I dozed off for a bit, the howling of stray cats a change in the symphony of the wind. I looked up again to the sky and saw a massive cloud of fog covering the stars and visibility. I estimated that it was very late, close to three in the morning; I then decided tonight was not to be.

I decided to renew my vigil next spring when it’s warmer, and bring someone alone for company. I intend to go to the beach with the hill to where they go. Thing is, there are no lights at all. It is a deserted beach, like most along the coast. I would not really venture there alone, in total darkness.

Later in the morning, I decided to leave town. I would have eaten the innkeeper alive, had I seen him, but he was missing. His elderly mother opened the place, and I did not feel like telling her off. Instead I wrote a letter to the owner, and placed it under his office door.

When I attempted to pay for the room to the lady of the restaurant next door, she refused payment. She is a fine woman from Ayacucho who told me how nice the people from there are. She also related her own UFO sightings, and I could not doubt her story.

§ Things to do
A: Write out the part of the UFO vigil account between "I dozed off" and "in total darkness.", inclusive.
B: Extend the UFO vigil account, picking up after its last sentence.
The listing that comes next has no connection to the UFO vigil account.

§ Source data

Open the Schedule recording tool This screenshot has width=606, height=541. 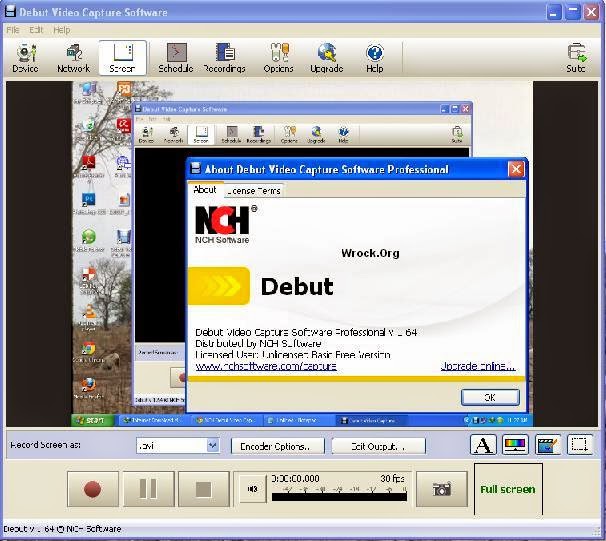(x=175, y=57)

§ Answers by item number
A:
I dozed off for a bit, the howling of stray cats a change in the symphony of the wind. I looked up again to the sky and saw a massive cloud of fog covering the stars and visibility. I estimated that it was very late, close to three in the morning; I then decided tonight was not to be.

I decided to renew my vigil next spring when it’s warmer, and bring someone alone for company. I intend to go to the beach with the hill to where they go. Thing is, there are no lights at all. It is a deserted beach, like most along the coast. I would not really venture there alone, in total darkness.

B:
I ate breakfast at her place and thanked her. I told her that I had decided to visit Ayacucho to see it for the first time. I left payment for the room under the plate, and said goodbye.

As I walked away, I felt her eyes following me. A lone figure with a purple backpack, wheeling a small suitcase on my way to the Panamericana Sur. I sensed that she longed for her hometown, and the memories of her carefree youth, or perhaps it was the freedom that she perceived in me.

She did not stay on the doorway too long. She had chickens to fry, dishes to wash, and clothes to hand wash.
I think that on a visceral level we both understood that as women, we have a high price to pay, no matter which road we choose.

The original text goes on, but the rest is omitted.